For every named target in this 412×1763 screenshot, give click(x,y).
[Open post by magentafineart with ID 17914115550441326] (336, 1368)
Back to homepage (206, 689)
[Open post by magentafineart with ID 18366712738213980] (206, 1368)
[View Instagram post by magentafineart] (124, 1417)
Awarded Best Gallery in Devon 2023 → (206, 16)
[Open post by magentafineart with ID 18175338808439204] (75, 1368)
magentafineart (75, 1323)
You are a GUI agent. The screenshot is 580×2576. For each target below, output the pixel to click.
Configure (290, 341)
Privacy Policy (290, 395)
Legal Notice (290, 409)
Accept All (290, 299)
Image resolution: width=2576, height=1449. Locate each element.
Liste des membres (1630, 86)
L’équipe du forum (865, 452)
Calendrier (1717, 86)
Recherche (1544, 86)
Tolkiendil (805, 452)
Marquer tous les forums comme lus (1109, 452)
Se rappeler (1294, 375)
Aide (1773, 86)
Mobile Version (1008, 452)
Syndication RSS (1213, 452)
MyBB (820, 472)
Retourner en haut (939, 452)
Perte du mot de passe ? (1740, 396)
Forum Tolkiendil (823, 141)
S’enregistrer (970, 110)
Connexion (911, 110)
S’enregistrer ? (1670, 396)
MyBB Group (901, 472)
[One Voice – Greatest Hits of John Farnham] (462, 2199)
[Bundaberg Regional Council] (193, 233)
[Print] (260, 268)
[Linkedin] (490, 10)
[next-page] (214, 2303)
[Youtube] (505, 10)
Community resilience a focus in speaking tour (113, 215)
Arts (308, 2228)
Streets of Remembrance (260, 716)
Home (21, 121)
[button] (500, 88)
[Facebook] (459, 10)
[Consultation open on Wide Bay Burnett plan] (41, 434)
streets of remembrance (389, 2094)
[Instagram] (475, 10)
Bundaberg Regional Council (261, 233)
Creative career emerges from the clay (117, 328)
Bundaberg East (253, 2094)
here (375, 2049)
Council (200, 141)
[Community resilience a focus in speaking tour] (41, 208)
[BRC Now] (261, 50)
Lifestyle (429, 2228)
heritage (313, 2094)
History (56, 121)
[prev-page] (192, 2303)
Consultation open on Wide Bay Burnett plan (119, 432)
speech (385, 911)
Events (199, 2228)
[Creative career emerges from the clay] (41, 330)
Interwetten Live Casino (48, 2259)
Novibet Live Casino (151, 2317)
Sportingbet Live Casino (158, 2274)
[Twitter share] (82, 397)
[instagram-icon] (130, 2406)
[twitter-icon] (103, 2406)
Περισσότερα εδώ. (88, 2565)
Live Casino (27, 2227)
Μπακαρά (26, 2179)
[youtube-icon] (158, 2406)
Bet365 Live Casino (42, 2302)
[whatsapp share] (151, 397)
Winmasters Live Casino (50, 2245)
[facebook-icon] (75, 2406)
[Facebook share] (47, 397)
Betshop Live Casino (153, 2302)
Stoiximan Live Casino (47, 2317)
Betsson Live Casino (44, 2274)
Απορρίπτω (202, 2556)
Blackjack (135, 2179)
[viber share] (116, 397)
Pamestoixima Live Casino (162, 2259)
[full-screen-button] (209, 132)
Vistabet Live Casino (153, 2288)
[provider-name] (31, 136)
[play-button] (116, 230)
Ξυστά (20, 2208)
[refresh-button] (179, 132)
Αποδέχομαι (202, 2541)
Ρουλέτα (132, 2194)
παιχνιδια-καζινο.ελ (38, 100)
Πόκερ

■ ■ ■ ■

Reproduce the entries exactly, starting at their first line and stopping after the line with "Awarded Best Gallery".

For every named target in this 412×1763 screenshot, give click(x,y).
[Open post by magentafineart with ID 17914115550441326] (336, 1368)
Back to homepage (206, 689)
[Open post by magentafineart with ID 18366712738213980] (206, 1368)
[View Instagram post by magentafineart] (124, 1417)
Awarded Best Gallery in Devon 2023 → (206, 16)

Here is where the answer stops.